Karaniya Dharmasaputra, Presiden Direktur Visionet Internasional menyebutkan ekosistem yang dikelola oleh OVO ini terus tumbuh. Meski begitu ia tidak menyebutkan persentase pertumbuhan yang dibukukan perusahaan setiap bulan.
"Ini angka [Rp2 triliun setara] yang sudah dikelola oleh aset manager level menengah. Tentu kalau dibandingkan dengan [aset manager] level satu [besar] masih ada gap tapi jangan dilupakan seperti growth-nya [OVO] luar biasa besar," kata Karaniya di Kantor Wakil Presiden Jakarta, Kamis (5/12/2019).
Saat ini, OVO sendiri dalam usia perusahaan masuk tahun kedua telah memiliki 12 juta member aktif setiap bulannya. Strategi perusahaan menyasar kalangan milenial dengan produk keuangan yang mudah digunakan menjadi penopang untuk mencapai target laba di masa mendatang.
Meski tidak menyebutkan detail, Karaniya menyebutkan industri reksa dana merupakan masa depan bisnis perusahaan dalam jangka panjang. Dalam 4 tahun terakhir reksa dana telah tumbuh 600%. Pertumbuhan yang signifikan ditopang kemudahan yang memanfaatkan layanan teknologi keuangan (Fintech).
"Padahal sebelumnya [reksadana dari tahun ke tahun] tumbuh kecil sekali. Itu [tumbuh signifikan] karena didorong oleh adanya pemanfaatan dari teknologi,"katanya.
Lebih lanjut Karaniya yang juga Founder Bareksa itu menyebutkan selain tumbuhnya reksa dana, salah satu yang signifikan dalam industri adalah membesarnya produk keuangan syariah. Dari total dana kelolaan reksa dana yang ada saat ini, sebanyak 30% merupakan produk reksa dana syariah.

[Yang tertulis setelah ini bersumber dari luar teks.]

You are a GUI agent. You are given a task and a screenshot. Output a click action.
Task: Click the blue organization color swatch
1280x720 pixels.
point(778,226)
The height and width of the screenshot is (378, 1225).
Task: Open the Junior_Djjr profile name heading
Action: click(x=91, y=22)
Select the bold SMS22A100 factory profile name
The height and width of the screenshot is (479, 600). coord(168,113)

"Hal yang sama kita lihat dari pertumbuhan dan penetrasi obligasi pemerintah untuk segmen retail. Bukan hanya di SBN tetapi disegmen sukuk [juga tumbuh signifikan],"katanya.
Karaniya menyebutkan untuk memenangkan segmen ritel ini, maka OVO menerapkan skema cashback. Selain itu juga diterapkan skenario dapat membeli reksa dana mulai dari Rp10.000.
Langkah ini masih merugikan secara perhitungan binis. Perusahaan mengharapkan setelah konsumen memiliki rasa ketertarikan pada investasi keuangan ini maka dalam jangka panjang akan meningkatkan saldo yang ditempatkan pada akun reksa dananya dalam ekosistem OVO.
"Dengan pola seperti ini, maka bukan seperti yang disebutkan [pengamat] sekarang dengan bakar duit tanpa perhitungan. Suatu saat pola seperti dilakukan kita akan mencapai suatu level profitabilitas. Ini [strategi Ovo] bukan serampangan," katanya.
Dengan kondisi Indonesia yang terdiri dari ribuan pulau, Karaniya yakin OVO memiliki daya saing menghimpun dana dari masyarakat untuk dikelola dalam pasar keuangan dibandingkan industri konvensional.
Dalam rencana kerja perusahaan, OVO diyakini dapat mencatatkan laba pada usia 6—10 tahun. Rencana kerja ini diyakini dapat terwujud dikarenakan saat ini perusahaan rintisan yang ada di Indonesia telah menciptakan laba pada usia perusahaan kesepuluh.
"Sekarang mungkin projection enam sampai 10% bisa lebih cepat, ini saya bilang 6-10 persen lebih cepat karena mengikuti apa yang sekarang terjadi di market [pasar telah teredukasi]," katanya.